Three Sun Safety Tips for Boaters



Did you know July tallies the largest total number of daylight hours? Perhaps that’s why it’s been designated as UV Safety Awareness Month.

While you’re no doubt aware of the risks of overexposure to the sun—sunburn, premature aging, eye damage and worse—did you know that being on the water can increase your exposure to the sun? Surfaces that reflect light also reflect the sun’s ultraviolet (UV) rays. As a result, on a boat you need to be aware not only of the sun’s direct rays, but also its reflection from the water and deck of your boat.

The best way to protect yourself is to put up a good defense—your strategy should include accessories like sunscreen, sunglasses, a wide-brimmed hat and sun protective clothing.

Start with Sunscreen. The sun emits two types of UV radiation known to damage skin: UVA and UVB rays. UVA beams penetrate deeply and cause sunspots, wrinkling and leathering of the skin. UVB rays cause sunburn and skin cancer. Clearly, you’ll want to block both—look for sunscreens that offer broad-spectrum protection. For UVB protection, choose an SPF (sun protection factor) rating of at least 15 (and go higher if you’re going to be out on the water all day). Experts recommend you apply sunscreen to all exposed skin—including ears and the part in your hair— and reapply it every couple hours or after swimming, even if it’s labeled water-resistant.

Make a fashion statement. For sun protection you only need to “apply” once choose sun protective clothing. While all fabrics offer some UV protection, sun protective clothing is specially designed to block UV rays. Similar to SPF for sunscreen, apparel features a UPF (ultraviolet protection factor) rating. UPF numbers indicate how well a fabric shields skin from both UVA and UVB rays. For example, a shirt with a UPF of 50 allows only 1/50th of the UV radiation to reach your skin. Add a wide-brimmed hat to shield your face and eyes.

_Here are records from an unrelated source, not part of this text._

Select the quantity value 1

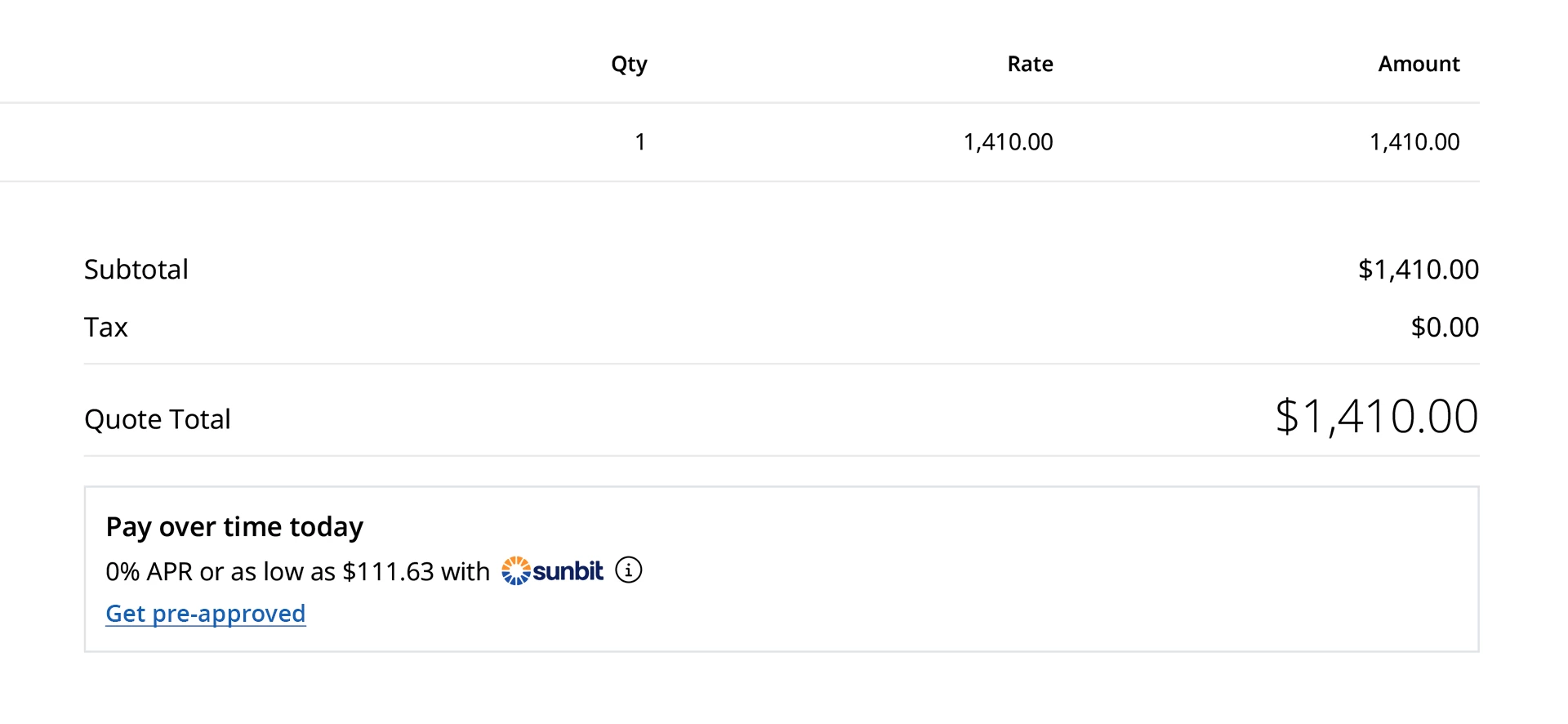tap(640, 142)
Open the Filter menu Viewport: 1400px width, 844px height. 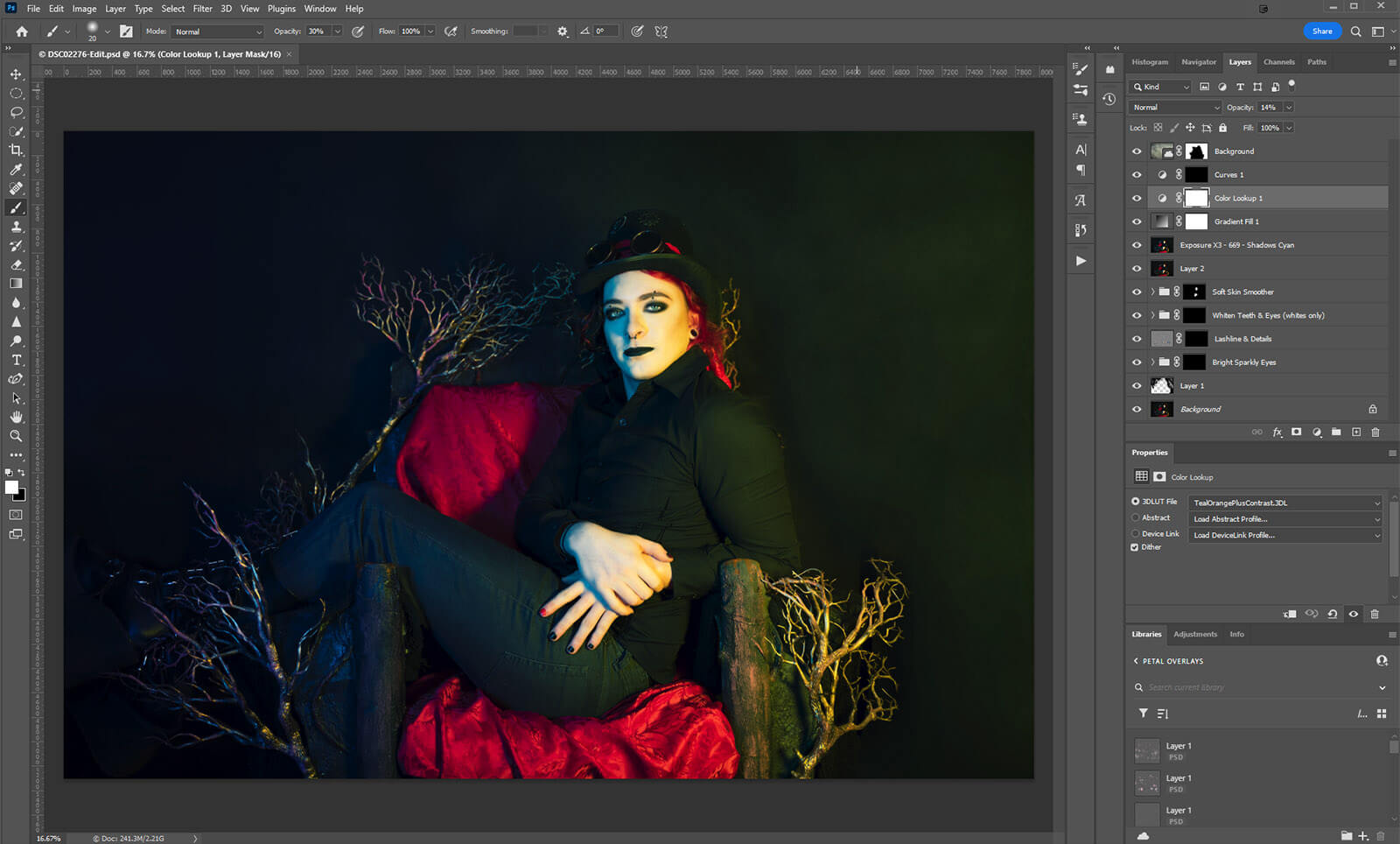202,9
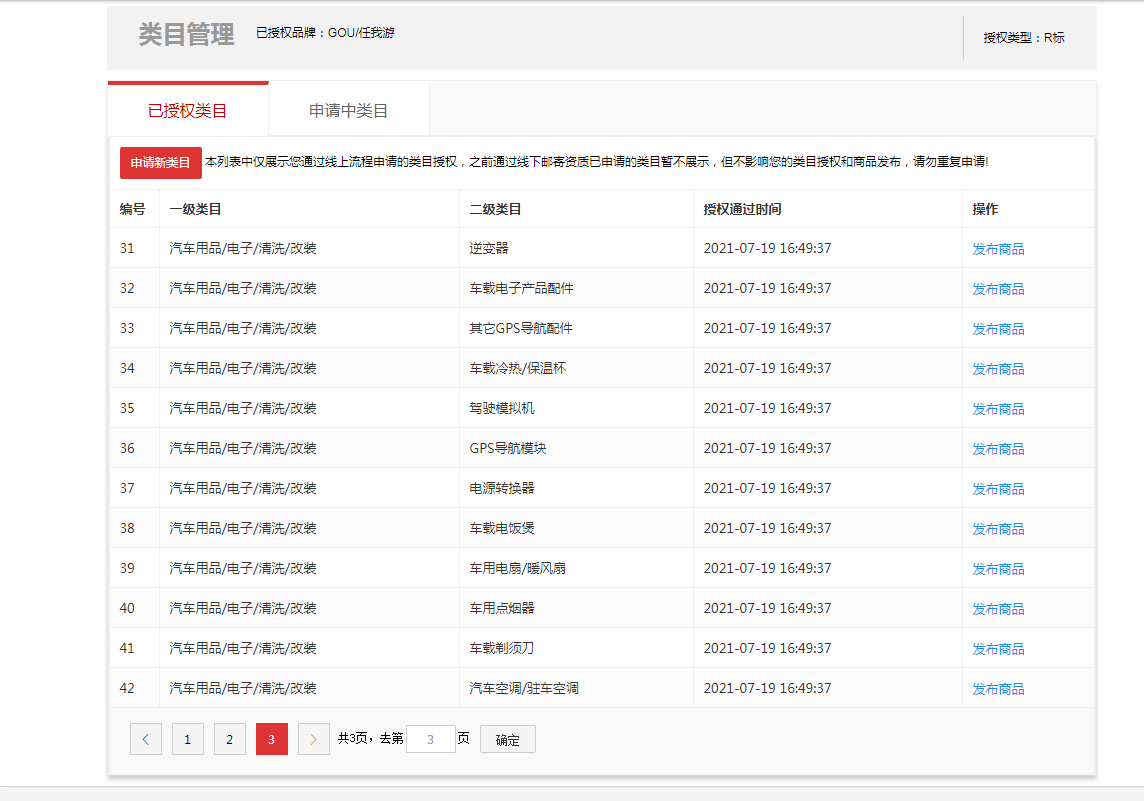Click the red 申请新类目 button
The image size is (1144, 801).
click(160, 163)
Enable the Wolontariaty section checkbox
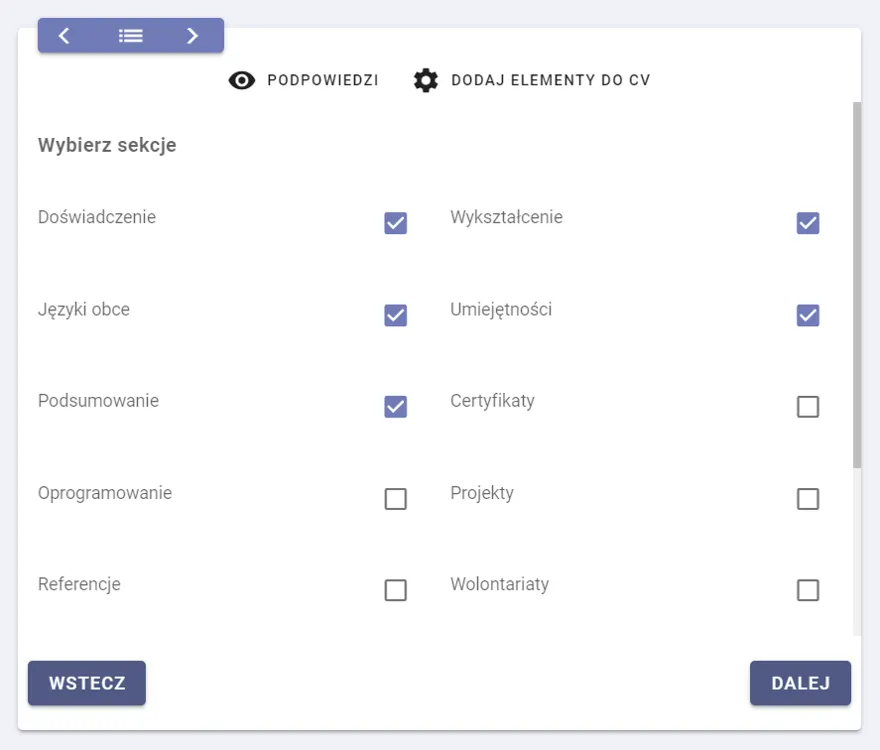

Get an eye for style — and safety. Out on the water, sunglasses are more than a fashion accessory—they’re safety equipment. Reflected light—or glare—can cause you to squint and impair your vision. Polarized lenses cut glare without reducing the intensity of the light reaching your eyes. Of course, you’ll also want lenses that block UVA and UVB rays. There are even specs made just for boaters that float.